Which of the lines in the records below hold the string "cell"? Copy every one of them.

*** Begin section ***

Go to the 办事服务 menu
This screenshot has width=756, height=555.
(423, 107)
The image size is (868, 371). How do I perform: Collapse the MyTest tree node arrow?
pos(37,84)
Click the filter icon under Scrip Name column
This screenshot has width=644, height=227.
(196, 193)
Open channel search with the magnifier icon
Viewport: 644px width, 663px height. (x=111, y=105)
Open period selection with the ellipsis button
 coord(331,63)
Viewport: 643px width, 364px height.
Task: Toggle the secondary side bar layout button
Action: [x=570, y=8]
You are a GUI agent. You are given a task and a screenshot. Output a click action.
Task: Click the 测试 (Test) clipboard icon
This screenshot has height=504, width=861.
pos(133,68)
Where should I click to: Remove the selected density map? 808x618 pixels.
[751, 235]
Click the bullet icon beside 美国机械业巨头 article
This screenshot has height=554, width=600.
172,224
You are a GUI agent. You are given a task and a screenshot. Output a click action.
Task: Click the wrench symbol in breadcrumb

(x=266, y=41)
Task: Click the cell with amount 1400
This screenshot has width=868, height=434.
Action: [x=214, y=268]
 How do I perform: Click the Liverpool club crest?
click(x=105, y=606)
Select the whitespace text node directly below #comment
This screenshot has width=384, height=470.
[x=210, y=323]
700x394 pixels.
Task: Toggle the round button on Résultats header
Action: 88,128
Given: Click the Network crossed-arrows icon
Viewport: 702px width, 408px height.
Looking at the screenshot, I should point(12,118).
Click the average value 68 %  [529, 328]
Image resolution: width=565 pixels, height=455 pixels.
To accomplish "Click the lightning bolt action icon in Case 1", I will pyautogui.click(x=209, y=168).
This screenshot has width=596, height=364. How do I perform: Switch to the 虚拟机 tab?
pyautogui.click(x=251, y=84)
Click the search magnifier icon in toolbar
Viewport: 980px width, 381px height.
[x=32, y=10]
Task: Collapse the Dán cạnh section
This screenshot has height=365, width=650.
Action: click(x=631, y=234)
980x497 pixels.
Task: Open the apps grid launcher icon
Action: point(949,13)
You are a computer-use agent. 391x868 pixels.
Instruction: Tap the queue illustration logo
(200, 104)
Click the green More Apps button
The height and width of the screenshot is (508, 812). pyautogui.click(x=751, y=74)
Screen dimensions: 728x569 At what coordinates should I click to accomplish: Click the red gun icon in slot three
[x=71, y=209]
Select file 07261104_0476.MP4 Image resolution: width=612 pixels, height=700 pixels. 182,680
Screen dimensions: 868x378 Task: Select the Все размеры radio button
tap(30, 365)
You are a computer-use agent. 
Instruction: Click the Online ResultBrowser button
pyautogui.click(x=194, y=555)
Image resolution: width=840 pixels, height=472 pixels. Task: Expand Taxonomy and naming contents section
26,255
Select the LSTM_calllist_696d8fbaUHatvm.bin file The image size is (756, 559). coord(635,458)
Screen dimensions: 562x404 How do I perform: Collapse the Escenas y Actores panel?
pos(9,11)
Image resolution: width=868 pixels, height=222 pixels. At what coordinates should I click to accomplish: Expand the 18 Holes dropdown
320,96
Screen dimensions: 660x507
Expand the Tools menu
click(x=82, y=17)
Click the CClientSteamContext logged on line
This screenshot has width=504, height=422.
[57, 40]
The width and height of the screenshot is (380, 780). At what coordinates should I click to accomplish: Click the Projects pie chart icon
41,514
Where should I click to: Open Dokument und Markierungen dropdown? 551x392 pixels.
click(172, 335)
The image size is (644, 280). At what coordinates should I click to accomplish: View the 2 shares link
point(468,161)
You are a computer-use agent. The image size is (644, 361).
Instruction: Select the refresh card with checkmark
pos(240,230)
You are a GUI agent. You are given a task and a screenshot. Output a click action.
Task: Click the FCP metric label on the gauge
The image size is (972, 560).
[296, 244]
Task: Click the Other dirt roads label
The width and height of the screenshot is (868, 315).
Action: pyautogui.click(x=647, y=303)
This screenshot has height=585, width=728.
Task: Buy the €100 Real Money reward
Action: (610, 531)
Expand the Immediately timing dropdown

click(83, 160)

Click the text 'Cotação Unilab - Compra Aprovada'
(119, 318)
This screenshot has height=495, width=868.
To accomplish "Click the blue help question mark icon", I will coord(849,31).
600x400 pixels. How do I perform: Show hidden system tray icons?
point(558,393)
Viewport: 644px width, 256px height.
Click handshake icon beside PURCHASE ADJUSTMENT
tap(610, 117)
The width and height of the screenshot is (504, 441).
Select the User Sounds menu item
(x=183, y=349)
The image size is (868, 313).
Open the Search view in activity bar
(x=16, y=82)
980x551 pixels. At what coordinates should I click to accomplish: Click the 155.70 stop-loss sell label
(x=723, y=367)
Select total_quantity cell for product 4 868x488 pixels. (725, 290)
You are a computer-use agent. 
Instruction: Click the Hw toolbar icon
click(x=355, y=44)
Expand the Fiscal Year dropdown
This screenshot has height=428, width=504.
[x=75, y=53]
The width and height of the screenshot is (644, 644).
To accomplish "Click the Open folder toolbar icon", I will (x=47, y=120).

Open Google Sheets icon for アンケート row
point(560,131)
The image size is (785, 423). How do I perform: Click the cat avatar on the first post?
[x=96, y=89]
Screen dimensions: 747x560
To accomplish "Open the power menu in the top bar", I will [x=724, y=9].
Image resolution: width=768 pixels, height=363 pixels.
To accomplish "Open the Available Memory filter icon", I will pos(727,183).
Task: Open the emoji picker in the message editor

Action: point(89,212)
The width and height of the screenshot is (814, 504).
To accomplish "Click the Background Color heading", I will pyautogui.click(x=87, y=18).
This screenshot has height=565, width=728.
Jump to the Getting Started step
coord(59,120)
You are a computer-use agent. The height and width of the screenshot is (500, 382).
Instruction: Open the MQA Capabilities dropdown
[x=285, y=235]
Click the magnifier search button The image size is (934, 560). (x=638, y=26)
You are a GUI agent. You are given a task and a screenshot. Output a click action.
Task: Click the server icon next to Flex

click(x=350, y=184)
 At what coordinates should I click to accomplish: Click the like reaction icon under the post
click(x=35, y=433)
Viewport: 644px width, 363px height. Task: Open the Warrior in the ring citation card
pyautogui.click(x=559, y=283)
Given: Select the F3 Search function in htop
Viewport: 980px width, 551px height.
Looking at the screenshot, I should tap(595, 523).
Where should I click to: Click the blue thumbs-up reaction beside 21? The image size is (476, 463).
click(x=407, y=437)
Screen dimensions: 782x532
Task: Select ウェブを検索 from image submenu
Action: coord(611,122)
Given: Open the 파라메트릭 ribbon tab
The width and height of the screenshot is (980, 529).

*** End section ***

» **Answer box**:
Task: Click the cell with amount 1400
Select total_quantity cell for product 4 868x488 pixels. (725, 290)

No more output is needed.